There seems to be a conflicts of interest fight brewing between JAMA, a professor of neuro-anatomy and BMJ. According to WSJ Health Blog, "Leo, a professor of neuro-anatomy at Lincoln Memorial University in Harrogate, Tenn., faced criticism from editors at the Journal of the American Medical Association when he published a letter in another medical journal, BMJ, that highlighted an unreported conflict of interest in a study published by JAMA...The editorial... scolds Leo for publishing his letter in the BMJ before JAMA weighed in on the matter.

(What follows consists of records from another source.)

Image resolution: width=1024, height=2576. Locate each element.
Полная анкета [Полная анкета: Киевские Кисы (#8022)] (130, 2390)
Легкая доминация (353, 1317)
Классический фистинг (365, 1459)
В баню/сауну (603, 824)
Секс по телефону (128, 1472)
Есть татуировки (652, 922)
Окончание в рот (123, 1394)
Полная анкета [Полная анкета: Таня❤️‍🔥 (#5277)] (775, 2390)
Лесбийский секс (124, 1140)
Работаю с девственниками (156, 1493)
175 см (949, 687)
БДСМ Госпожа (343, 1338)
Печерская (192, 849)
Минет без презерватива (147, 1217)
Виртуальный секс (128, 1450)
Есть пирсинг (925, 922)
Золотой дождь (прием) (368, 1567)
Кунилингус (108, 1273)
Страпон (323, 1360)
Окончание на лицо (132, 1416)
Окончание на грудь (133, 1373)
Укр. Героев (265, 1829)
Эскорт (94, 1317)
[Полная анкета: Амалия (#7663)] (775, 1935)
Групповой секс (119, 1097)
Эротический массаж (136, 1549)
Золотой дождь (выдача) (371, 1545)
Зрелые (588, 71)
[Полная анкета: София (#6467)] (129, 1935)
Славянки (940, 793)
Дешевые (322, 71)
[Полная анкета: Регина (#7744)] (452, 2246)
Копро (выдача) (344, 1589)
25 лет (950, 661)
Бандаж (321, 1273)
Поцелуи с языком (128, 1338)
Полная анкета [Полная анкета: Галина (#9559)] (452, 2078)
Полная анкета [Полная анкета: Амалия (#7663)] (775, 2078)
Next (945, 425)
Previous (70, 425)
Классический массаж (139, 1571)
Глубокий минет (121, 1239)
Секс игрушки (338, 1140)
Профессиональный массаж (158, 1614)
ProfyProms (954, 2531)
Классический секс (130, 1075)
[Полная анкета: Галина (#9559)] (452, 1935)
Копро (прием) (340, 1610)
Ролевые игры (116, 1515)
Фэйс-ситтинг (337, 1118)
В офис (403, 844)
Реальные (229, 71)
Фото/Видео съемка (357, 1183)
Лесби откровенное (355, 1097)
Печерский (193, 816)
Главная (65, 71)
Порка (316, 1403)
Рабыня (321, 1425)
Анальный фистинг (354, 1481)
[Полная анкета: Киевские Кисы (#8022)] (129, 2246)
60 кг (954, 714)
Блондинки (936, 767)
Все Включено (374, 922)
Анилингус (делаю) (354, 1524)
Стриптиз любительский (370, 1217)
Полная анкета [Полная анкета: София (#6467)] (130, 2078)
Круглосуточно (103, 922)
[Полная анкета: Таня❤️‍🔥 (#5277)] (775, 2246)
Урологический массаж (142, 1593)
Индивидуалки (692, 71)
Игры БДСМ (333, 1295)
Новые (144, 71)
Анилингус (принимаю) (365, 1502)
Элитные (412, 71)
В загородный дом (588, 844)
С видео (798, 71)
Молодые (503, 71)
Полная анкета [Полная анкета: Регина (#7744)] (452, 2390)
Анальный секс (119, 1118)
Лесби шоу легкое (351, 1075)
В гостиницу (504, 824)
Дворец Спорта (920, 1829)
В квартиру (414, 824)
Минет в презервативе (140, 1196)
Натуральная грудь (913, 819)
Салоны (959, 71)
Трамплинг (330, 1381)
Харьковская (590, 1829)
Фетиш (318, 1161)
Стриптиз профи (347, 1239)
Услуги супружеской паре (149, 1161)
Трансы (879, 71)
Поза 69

In addition, the editorial says JAMA contacted the dean at Leo’s medical school in an attempt to apply pressure from above...As a result of the flap, JAMA says it is adopting a new policy under which anyone asserting that study authors have failed to disclose conflicts of interest should keep the matter confidential until JAMA investigates... That move is already generating controversy." What I find interesting is (1) apparently, the discovery of the potential conflict arose when Dr. Leo questioned material omissions in the study; (2) JAMA apparently contends that it is inappropriate for a third party to write about an apparent undisclosed conflict until JAMA has done its own thorough investigation and reported back; (3) apparently all this disagreement devolved into some name calling. Interesting reading.
Read the JAMA editorial at http://jama.ama-assn.org/misc/jed90012pap_E1_E3.pdf
Read the Dr. Leo's WSJ statement at http://online.wsj.com/public/resources/documents/leo_statement_for_WSJ.htm
Read the BMJ letter at http://www.bmj.com/cgi/eletters/338/feb05_1/b463#208503
via JAMA Sets New Policy in Wake of Disclosure Flap - Health Blog - WSJ.
UPDATE. In the March 30, 2009 WSJ, WSJ reports that the American Medical Association (which controls JAMA) has appointed an oversight committee to investigate charges that the top editors threatened a researcher who publicly faulted a study in the publication. via Medical Group Seeks Probe of Its Journal - WSJ.com.